▶ [ASSIGNMENT]
Run through the records and, wherever a line holds the word "Select", return that line.

RAW DATA: Begin

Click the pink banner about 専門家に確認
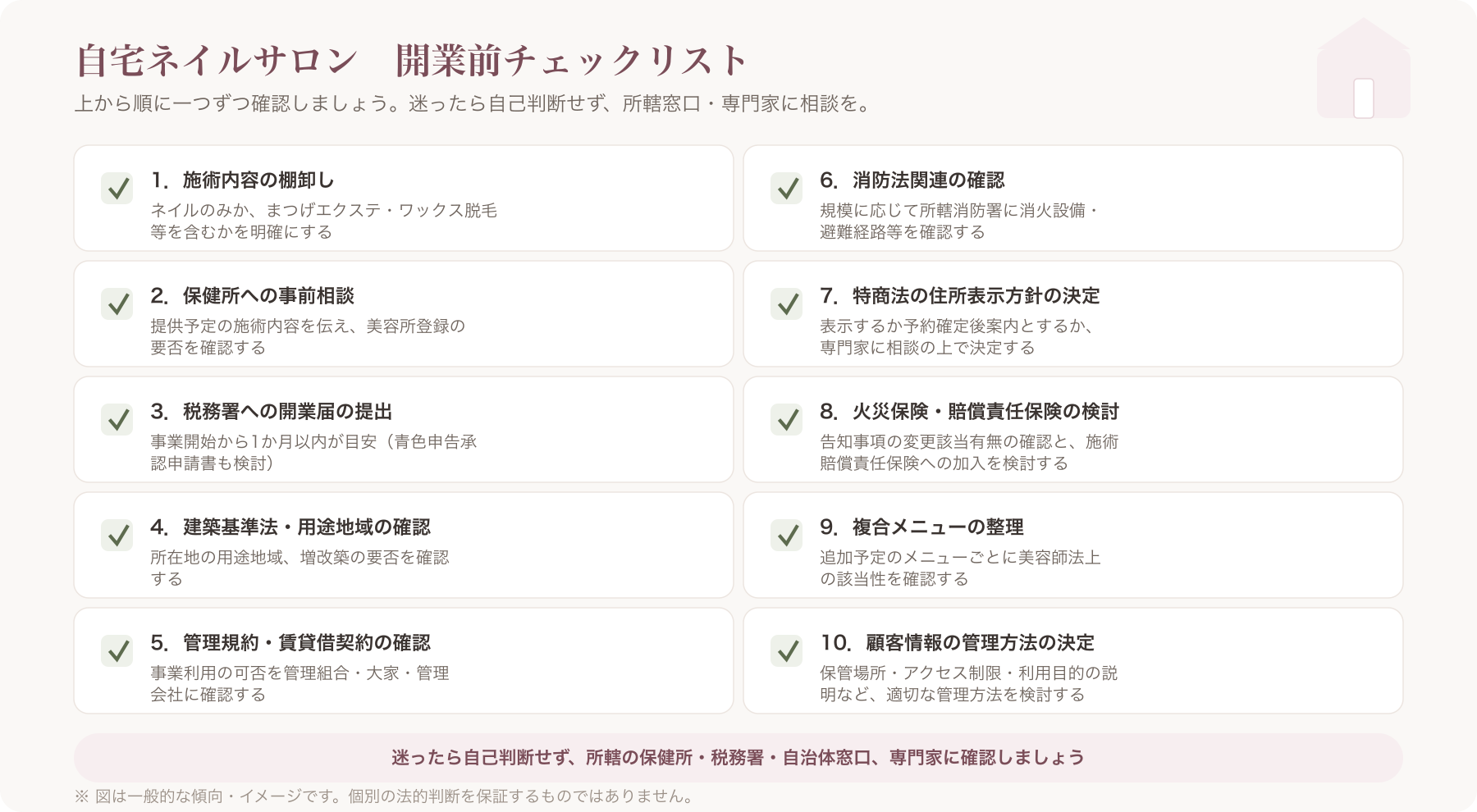This screenshot has width=1477, height=812. tap(738, 758)
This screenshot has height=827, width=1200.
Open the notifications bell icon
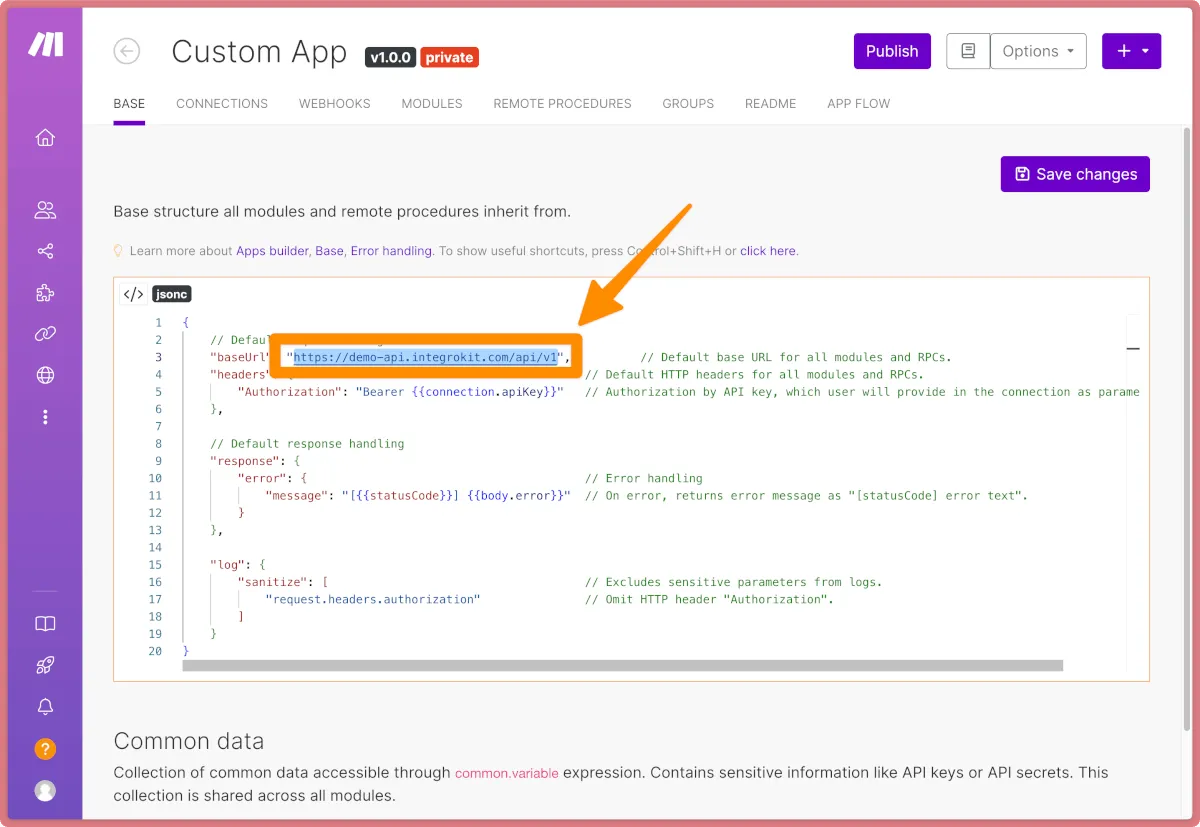click(45, 707)
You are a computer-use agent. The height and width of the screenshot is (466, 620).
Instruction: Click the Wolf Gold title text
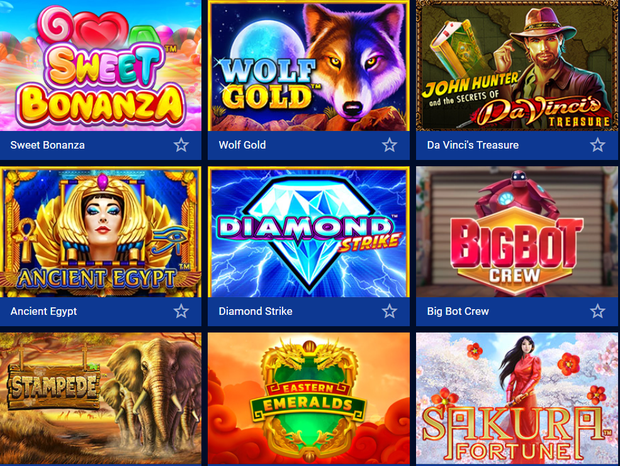[x=242, y=145]
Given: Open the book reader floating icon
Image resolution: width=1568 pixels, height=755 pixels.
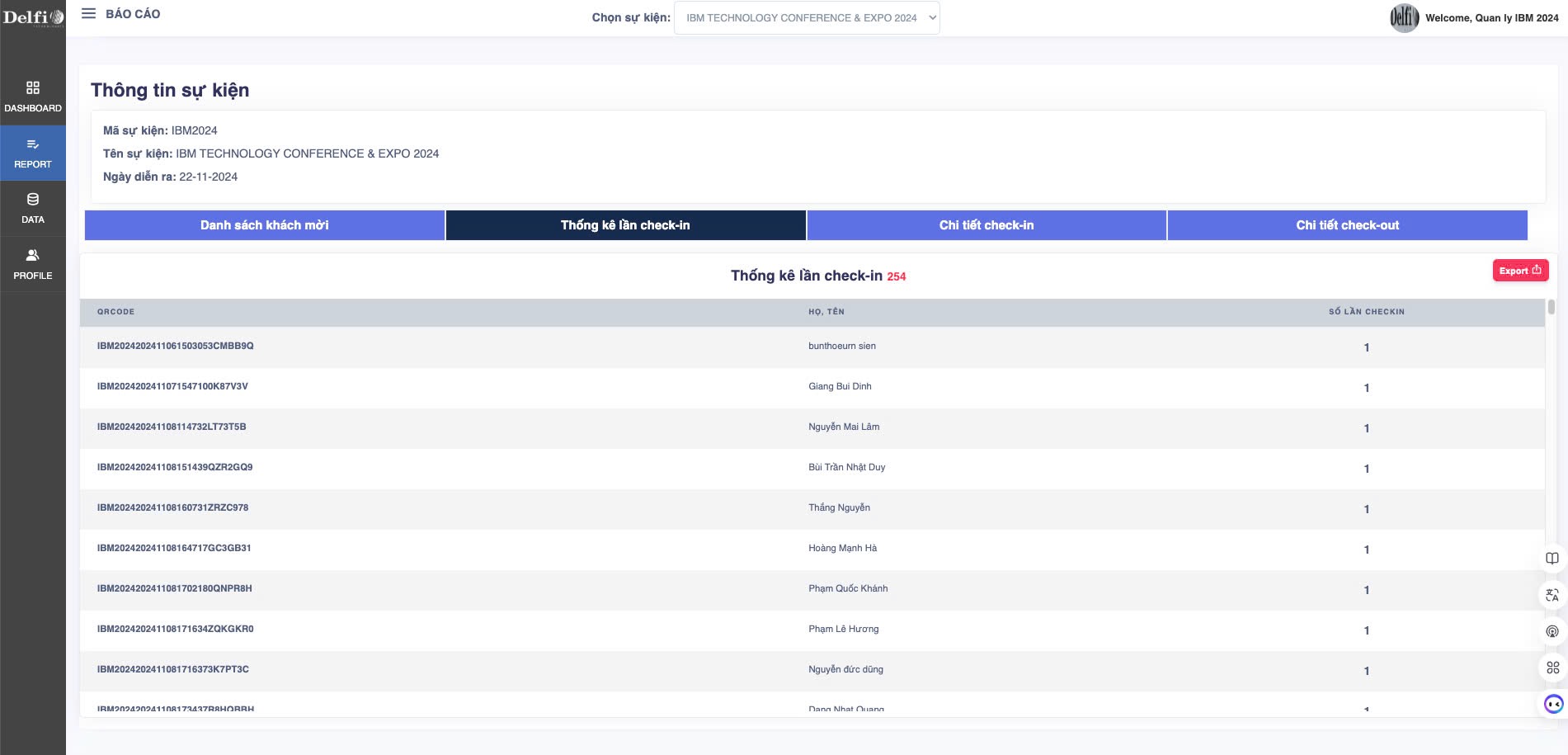Looking at the screenshot, I should click(x=1552, y=559).
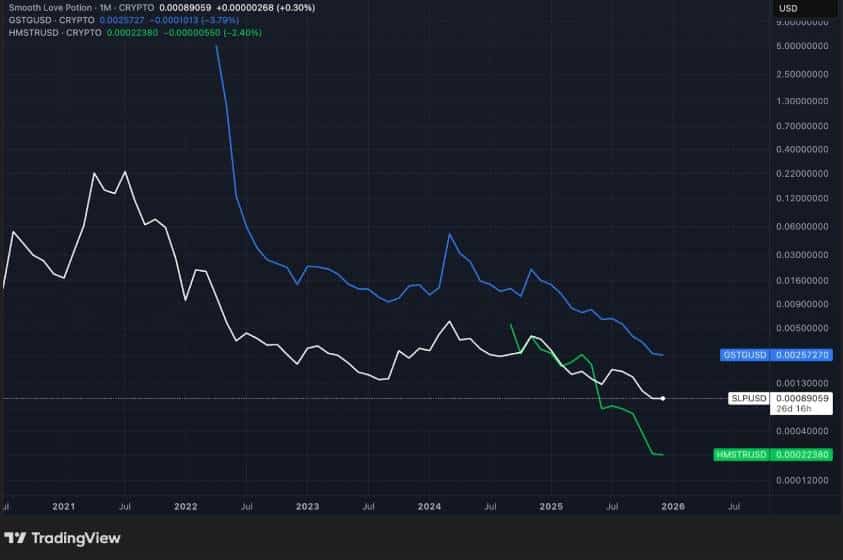843x560 pixels.
Task: Click the TradingView logo icon
Action: 15,538
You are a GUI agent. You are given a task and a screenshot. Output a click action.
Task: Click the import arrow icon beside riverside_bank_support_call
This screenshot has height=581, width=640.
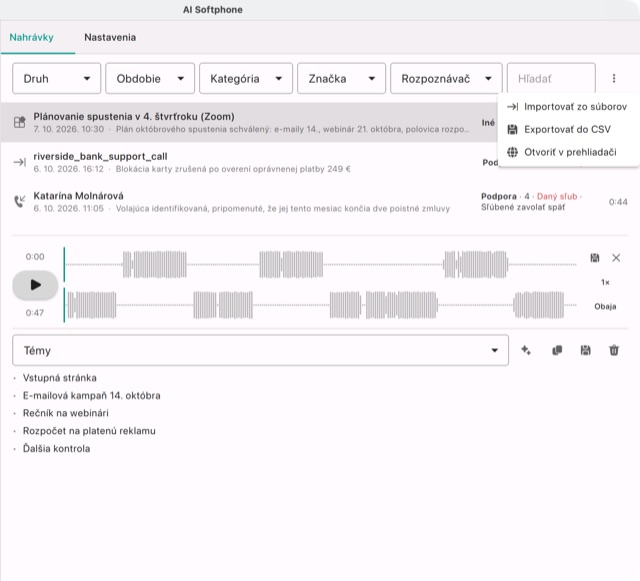pos(20,162)
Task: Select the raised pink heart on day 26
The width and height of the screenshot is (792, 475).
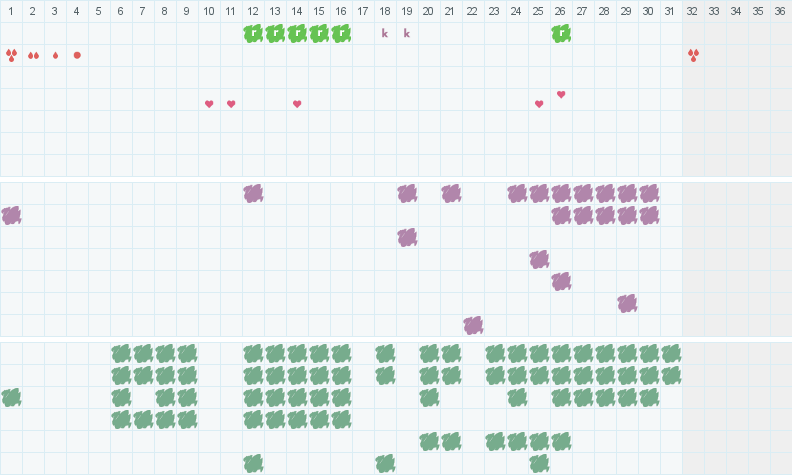Action: click(561, 94)
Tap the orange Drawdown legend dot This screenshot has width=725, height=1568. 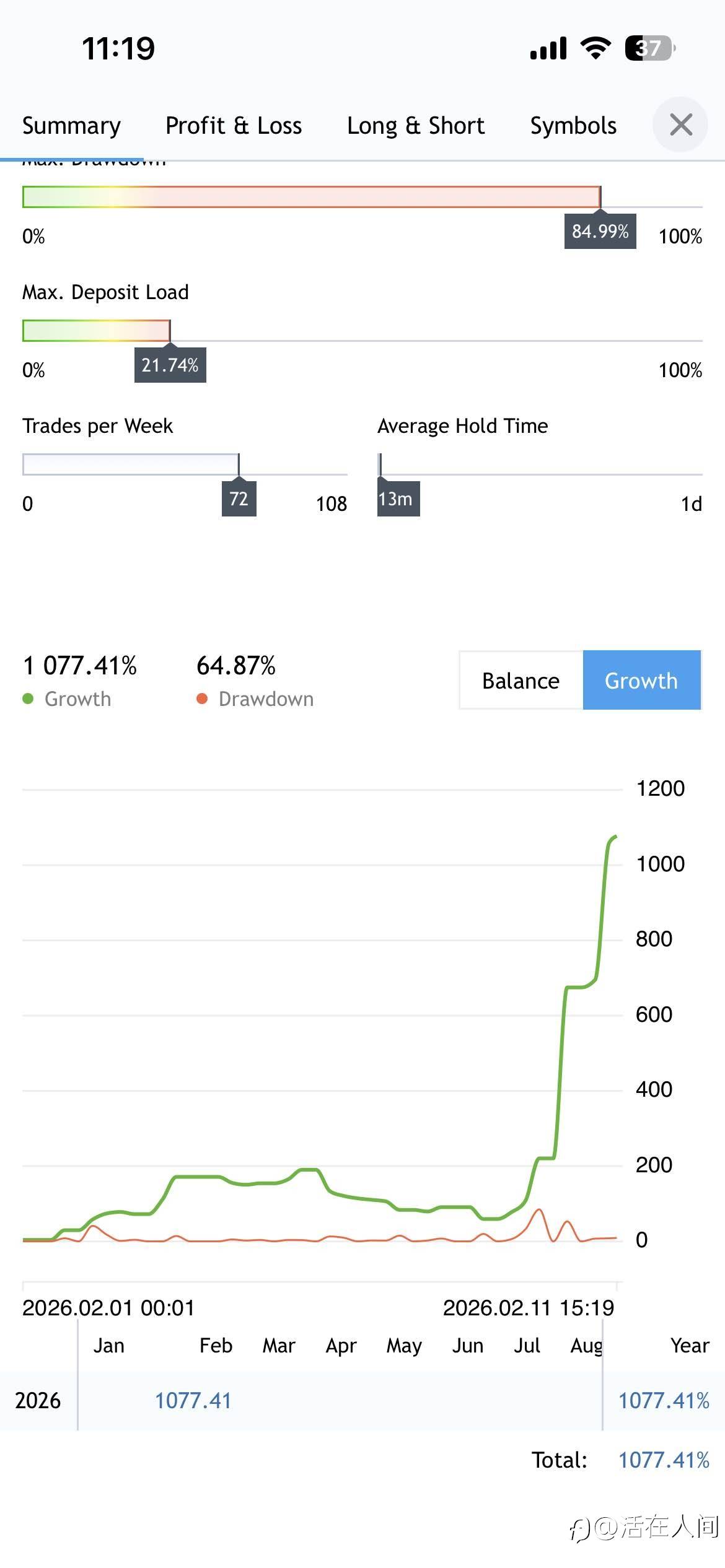(202, 699)
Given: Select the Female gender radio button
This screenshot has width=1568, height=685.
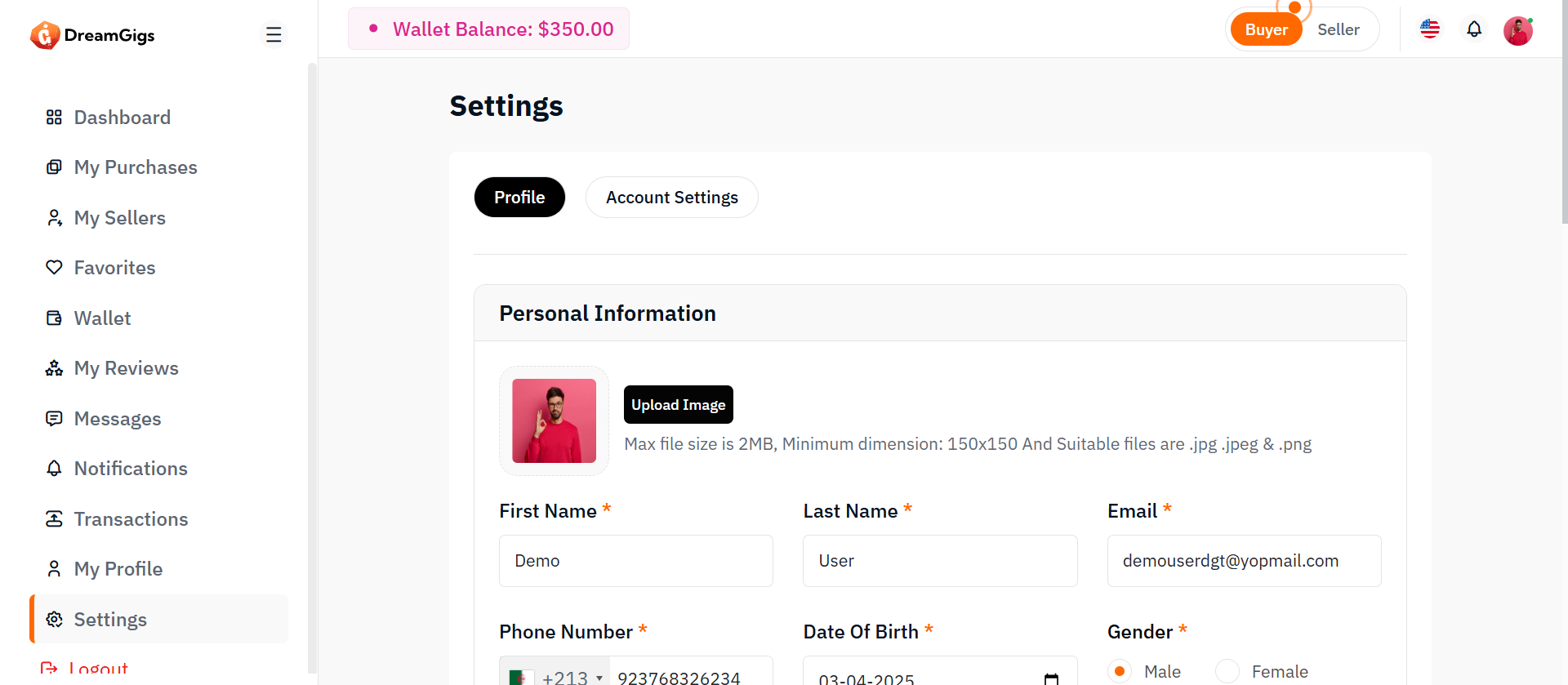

RAW DATA: End

▶ [COMPLETED TASK]
Task: Select the raised pink heart on day 26
Given: Select the Female gender radio button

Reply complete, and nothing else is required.